O Programa Coração Paraibano, uma iniciativa do Governo da Paraíba gerida pela Fundação Paraíba de Gestão em Saúde (PB Saúde), celebra seu terceiro aniversário, destacando a ampliação do atendimento às urgências cardíacas em todo o estado. Desde sua criação, a rede já impactou mais de 34,8 mil vidas, conectando hospitais, profissionais e tecnologia para assegurar um atendimento ágil a pacientes com sintomas de infarto.
No primeiro ano de funcionamento, em 2023, foram registrados 8.157 atendimentos. Em 2024, esse número subiu para 13.459, e em 2025, 13.263 pessoas foram atendidas. Com os dados deste ano ainda não consolidados, estima-se que o total já tenha ultrapassado 35 mil atendimentos.
Cícero Ludgero, superintendente da PB Saúde, afirma que os números refletem o fortalecimento da rede de atendimento às urgências cardiovasculares e a importância da integração entre hospitais e serviços de saúde. Ele destaca:
As doenças do coração são a principal causa de morte no Brasil, e enfrentar esse problema exige organização da rede de saúde e acesso rápido ao tratamento.
O programa utiliza um Protocolo de Dor Torácica sistematizado, iniciando o atendimento nas unidades de saúde que atuam como Centros de Referência. Nesses locais, o eletrocardiograma (ECG) é realizado nos primeiros 10 minutos após a chegada do paciente, um processo conhecido como “tempo porta-eletro”.
Ivson Braga, cardiologista e coordenador do programa, explica que a organização da rede acelera o diagnóstico e garante que o paciente receba o tratamento adequado rapidamente.
Assim que o paciente chega a uma unidade de saúde, é realizado um eletrocardiograma nos primeiros minutos e esse exame é avaliado pela equipe de cardiologia por meio da telemedicina
, detalha.
A Central Estadual de Regulação Hospitalar (CERH) organiza o fluxo de atendimento, direcionando os pacientes para o serviço mais adequado. Quando necessário, o tratamento pode incluir trombólise, especialmente em casos onde o tempo de deslocamento para um centro com hemodinâmica ultrapassa 120 minutos.
A rede do programa é regionalizada, com 12 Centros de Referência em todo o estado, incluindo hospitais regionais e Unidades de Pronto Atendimento. O Hospital Metropolitano Dom José Maria Pires, em Santa Rita, é o Centro Coordenador da rede, atuando como referência em alta complexidade cardiovascular.
José Pedro dos Santos, um dos pacientes atendidos, recebeu tratamento no Complexo Hospitalar Regional Deputado Janduhy Carneiro, em Patos. Sua filha, Maria Janelucia dos Santos, elogiou a rapidez do atendimento e o suporte das equipes de saúde durante todo o processo.

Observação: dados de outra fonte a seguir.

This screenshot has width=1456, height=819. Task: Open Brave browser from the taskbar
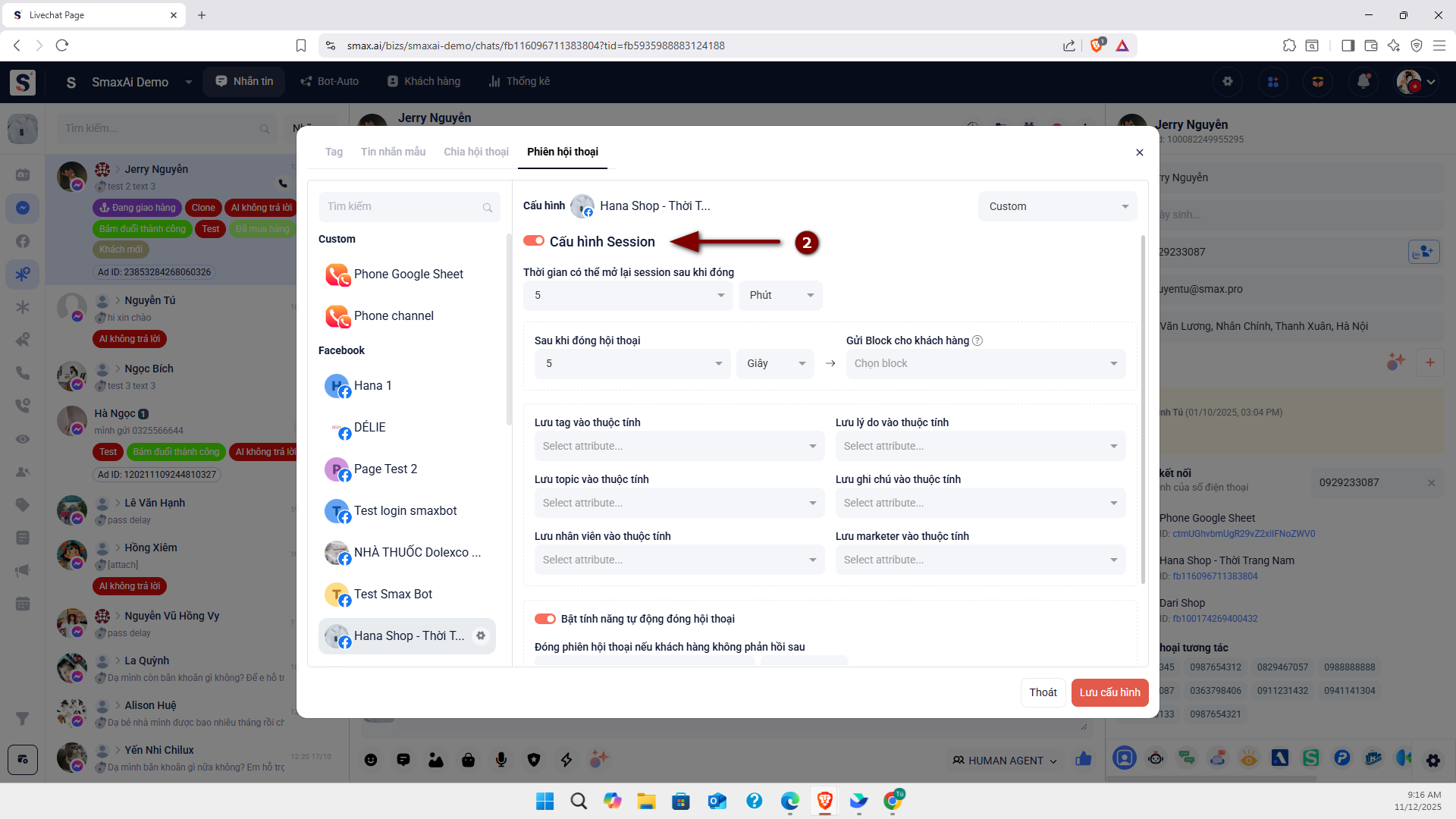[x=824, y=801]
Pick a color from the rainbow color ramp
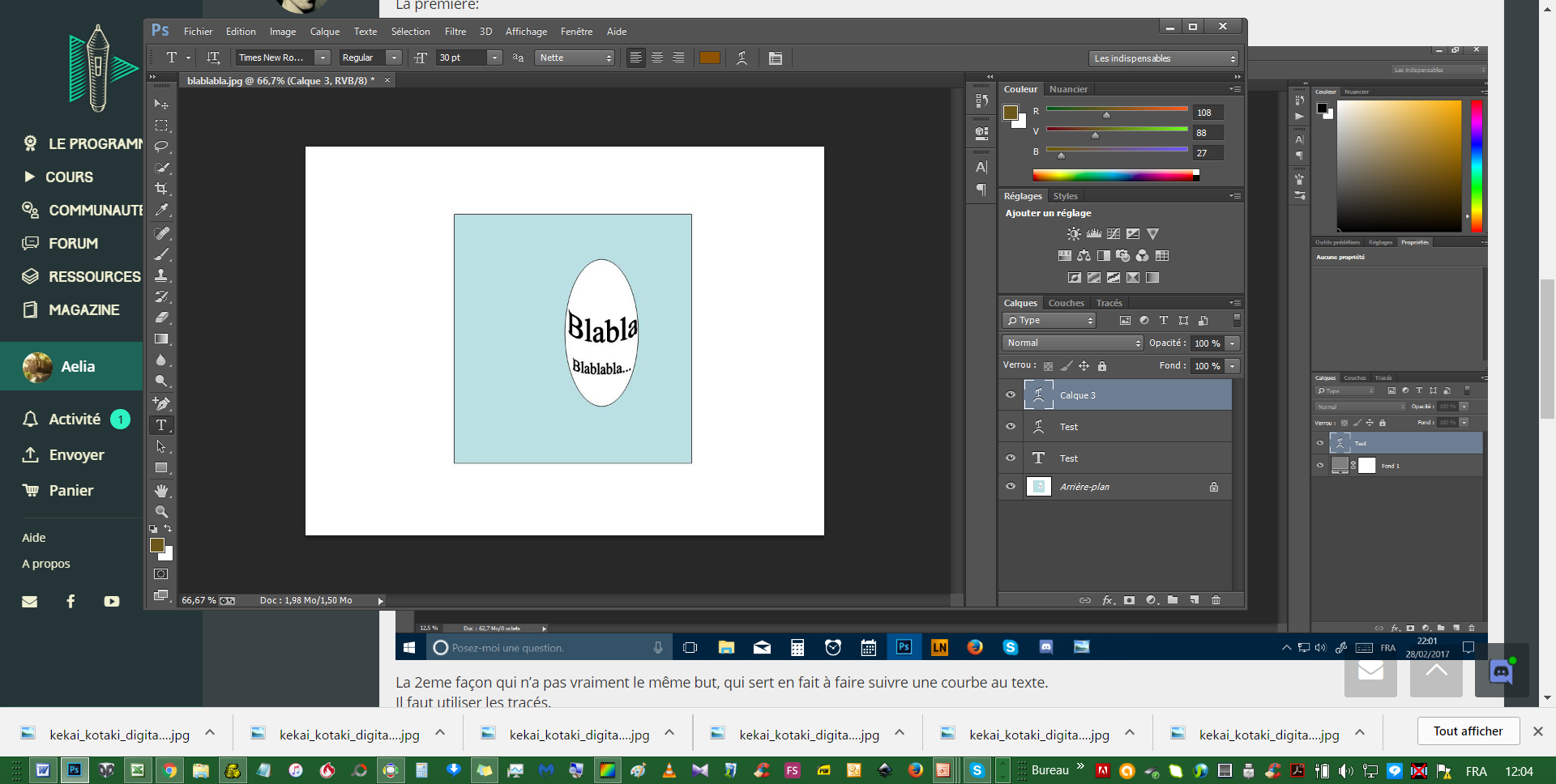Viewport: 1556px width, 784px height. pos(1114,174)
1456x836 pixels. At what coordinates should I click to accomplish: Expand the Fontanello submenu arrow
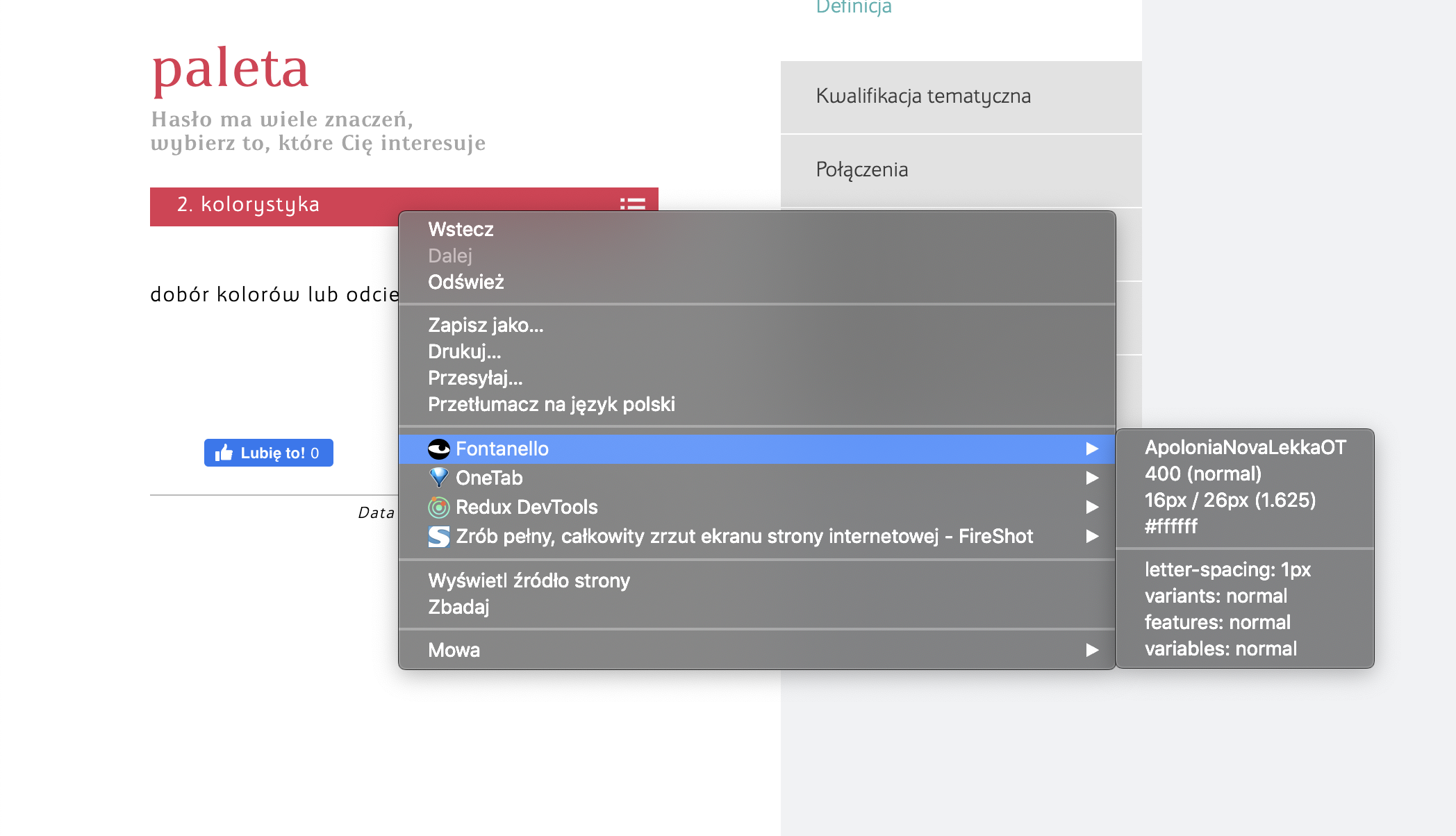pyautogui.click(x=1092, y=449)
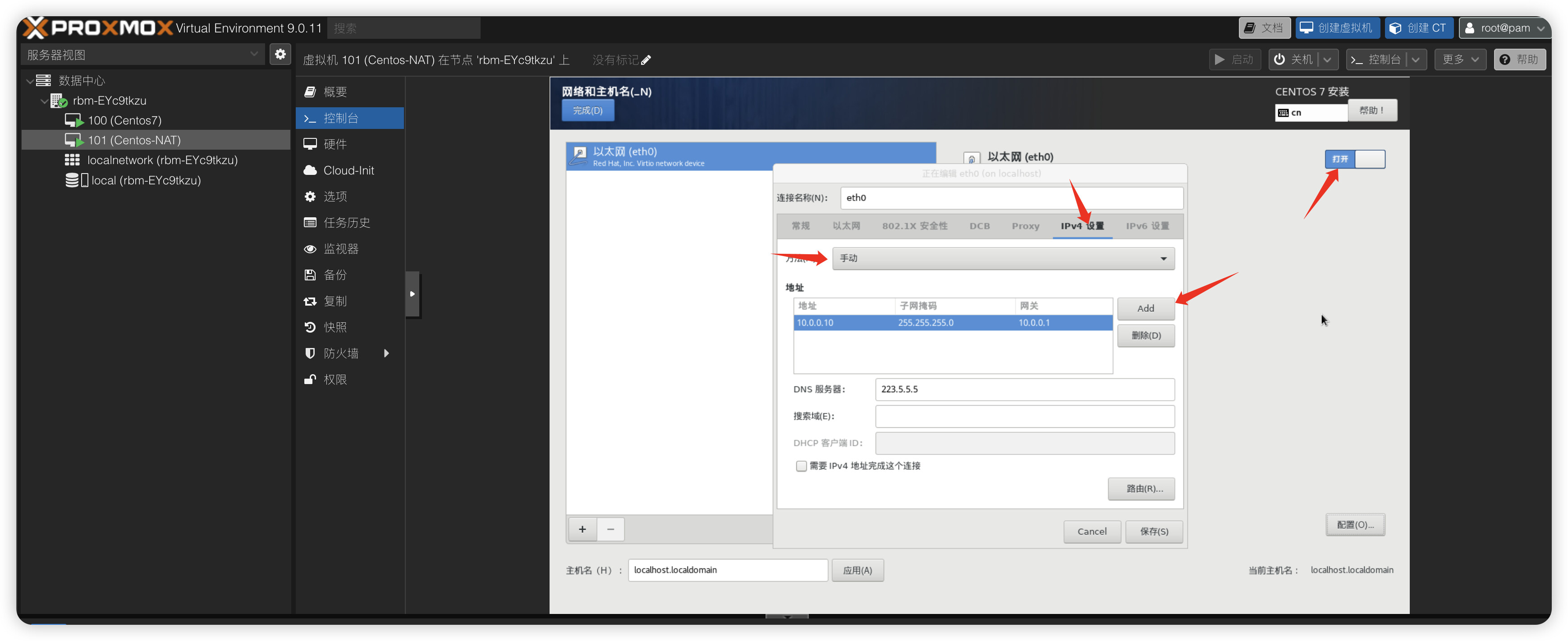The width and height of the screenshot is (1568, 641).
Task: Check 需要 IPv4 地址完成这个连接 checkbox
Action: [801, 466]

Para garantir a agilidade no transporte entre as unidades, o programa conta com uma estrutura de transporte coordenada pela Central de Operação de Frotas Interhospitalar (COFIH), que inclui 62 ambulâncias e duas aeronaves aeromédicas.
A criação do Programa Coração Paraibano foi impulsionada pelo cenário das doenças cardiovasculares, que continuam a ser a principal causa de morte no Brasil e no mundo. O aumento da expectativa de vida e a prevalência de fatores de risco como obesidade e diabetes reforçam a necessidade de políticas públicas voltadas à saúde do coração.